Got a travel unit planned this year? (Who doesn’t?) I love travel, and I love travel units. I don’t care what statistics say about how many of our students will travel. It’s a globalized world, and they should.
Getting some language skills before traveling has so many benefits. It shows the world we’re traveling in that we care enough about who they are to put some time into it beforehand. It also simply makes the trip so much easier. I was so blessed to finally get to travel again this year and I found myself trying to manage luggage storage at a huge, busy, mostly nasty bus station in Buenos Aires, and it was so confusing and overwhelming anyway, I was struck by how I just could not have done it without my Spanish proficiency. I would have melted in the panic.

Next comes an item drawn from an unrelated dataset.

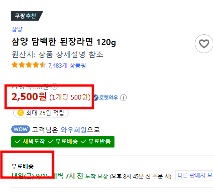213x194 pixels.
Task: Open the 와우회원 link
Action: (74, 130)
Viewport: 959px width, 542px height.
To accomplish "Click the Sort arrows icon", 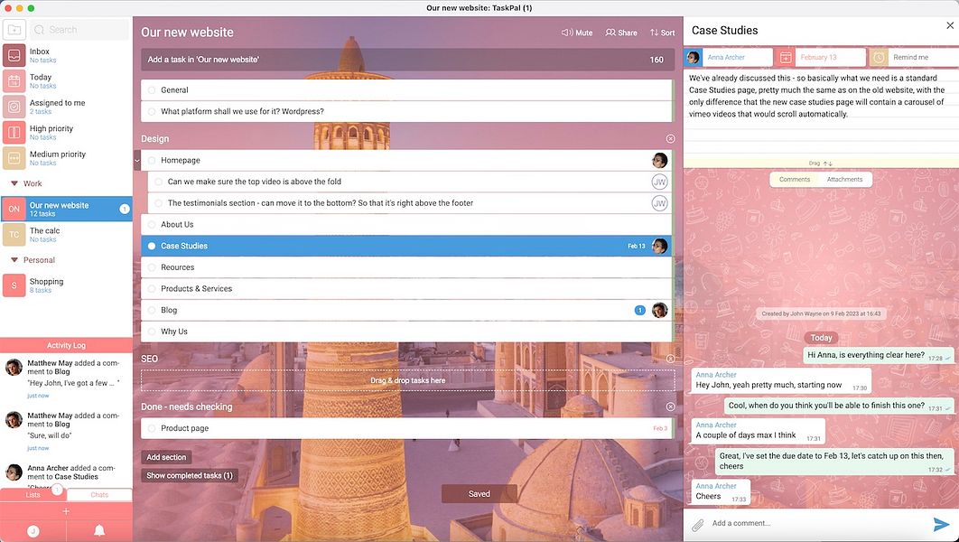I will coord(654,33).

My favorite #authres for travel are brochures, schedules, transportation websites, and infographics, but the fact remains nothing prepares you for hearing native speakers like hearing native speakers. Here are a couple of my favorite travel resources on YouTube.

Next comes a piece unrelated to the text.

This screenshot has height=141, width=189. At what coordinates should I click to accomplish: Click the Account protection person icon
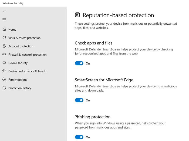click(4, 46)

Alan Estrada is a gift to the world. You can’t watch him for long without feeling like he’s your friend come alongside to travel the world with you, maybe a brother, even. He’s got half a million Instagram followers and just reached a million YouTube subscribers, and through the power that is social media, from the first “Hola, viajeros” to the end of each video, you still feel like he’s talking right to you.

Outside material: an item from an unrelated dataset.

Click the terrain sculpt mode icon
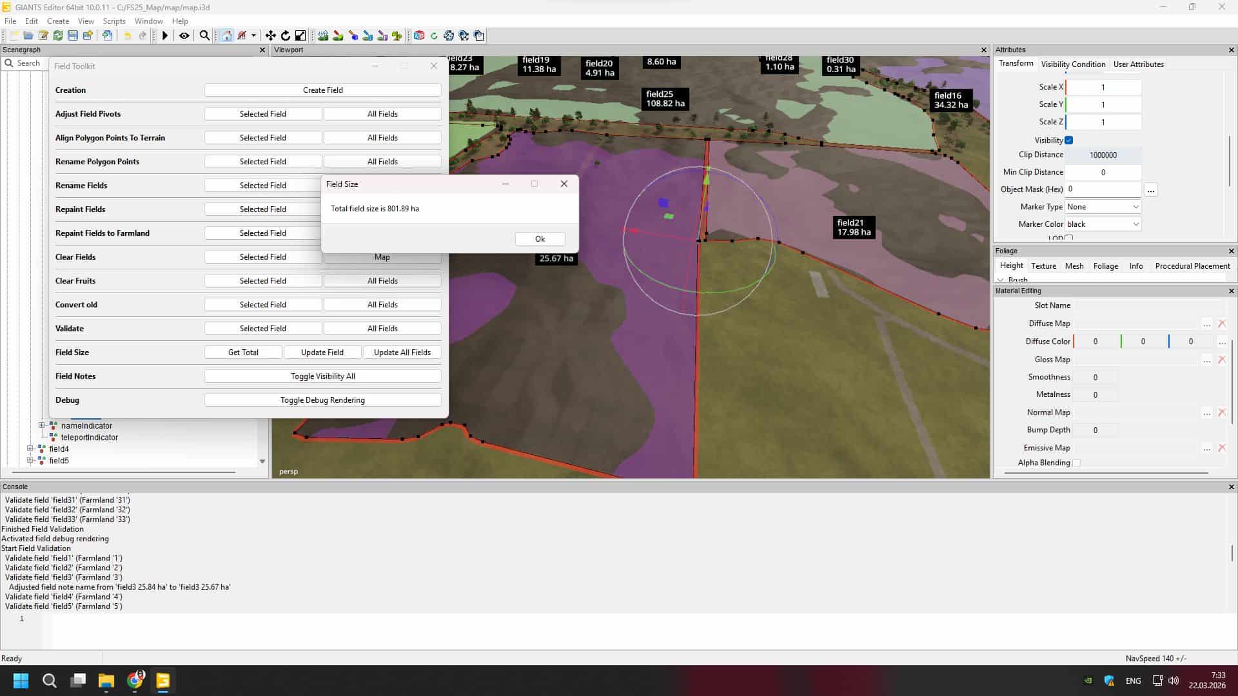(x=323, y=35)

When I found out his first trip this year was to Argentina, including 2 videos on Iguazú, I was thrilled to say the least. I devoured almost every one from start to finish. We ate at Choripán where Alan ate, and we stayed in the very room he was in at Caravan BA. I don’t follow his other videos that closely, but I love them anyway. There are so many moments where he’s describing places, reacting to food, navigating the airport, all the things we like to include in travel units. Just in the video about Iguazú…
…check out the rapid series of tú verb forms, many reflexive, at 8:10: it’s seven seconds of video that you could turn into an entire lesson plan on describing a process to a friend. (I’d clip the video but TubeChop doesn’t work anymore and the video is excluded from Vibby – any ideas anyone?) Listen to his companion’s opinions starting at 15:50 as well: I’d have my students listening for increíble and imponente and then ask about places they’d seen that they could describe with those words. Vale la pena to point out the unusual Argentinian vos pronunciation / use with tú forms.
With Raúl you have to be a little more discriminating than with Alan. Sometimes his videos are randomly weird, and sometimes he uses choice words you may not want in your classroom.
But the gold to be found from Raúl Gómez is in his playlist of Viajes en 2 minutos. He goes through a city and spends 2 minutes giving you just the absolute highlights. These videos are novice gems. Since he only has 2 minutes, he gives you simple sentence after simple sentence. I’m not sure you’ll ever find another authentic source where someone repeats simple sentences beginning with “Esto es…” quite so much!
Here’s an example of La Habana.
(And in case you’re looking for material on athletics and hobbies, Raúl’s is running, and he does a lot of videos on that, too.)
What are your go-to #authres for travel resources, especially listening?